This article compares xplainfi’s feature importance implementations with those from fippy, a Python package implementing similar methods. This comparison serves as a regression test to ensure methodological consistency across language implementations.

The comparison includes:

  • PFI (Permutation Feature Importance)
  • CFI (Conditional Feature Importance)
  • RFI (Relative Feature Importance)
  • SAGE (Shapley Additive Global Importance) - both marginal and conditional variants

Methodology

Both implementations use:

  • Dataset: Ewald et al. simulation with 5000 observations (sim_dgp_ewald())
  • Evaluation: Same train/test data (70% train)
  • Metrics: Mean Squared Error for importance calculations

The Ewald simulation provides an interpretable test case where we can better understand expected feature importance patterns, particularly for conditional methods that account for feature dependencies.

Due to the difference in underlying conditional samplers (ARF for xplainfi vs Gaussian samplers in fippy) we expect conditional methods to show more variation than marginal ones.

Setup and Execution

The comparison uses separate calculation scripts:

# 1. Calculate xplainfi results
cd vignettes/articles/fippy-comparison
Rscript calculate_xplainfi.R

# 2. Calculate fippy results (portable with uv - automatically installs dependencies)
./calculate_fippy.py

Both scripts generate JSON files with results that are loaded below for comparison.

Expected Feature Importance Patterns

The Ewald simulation (sim_dgp_ewald) generates a regression task with 5 features (x1-x5) where:

  • All features contribute to the target variable, but with different weights
  • Some features are correlated, making conditional methods particularly interesting
  • The known data generating process allows us to validate whether the methods identify sensible patterns

See the article for more details on the DGP

Load Results

# Check that both result files exist
# Look in the fippy-comparison subdirectory
base_dir <- here::here("vignettes", "articles", "fippy-comparison")
xplainfi_results_path <- file.path(base_dir, "xplainfi_results.json")
fippy_results_path <- file.path(base_dir, "fippy_results.json")

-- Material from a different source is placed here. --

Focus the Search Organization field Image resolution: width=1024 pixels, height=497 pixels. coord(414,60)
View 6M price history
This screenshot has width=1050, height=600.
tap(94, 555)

if (!file.exists(xplainfi_results_path)) {
  stop("xplainfi_results.json not found. Please run calculate_xplainfi.R first.")
}

if (!file.exists(fippy_results_path)) {
  stop("fippy_results.json not found. Please run calculate_fippy.py first.")
}

# Load results from both implementations
xplainfi_results <- fromJSON(xplainfi_results_path)
fippy_results <- fromJSON(fippy_results_path)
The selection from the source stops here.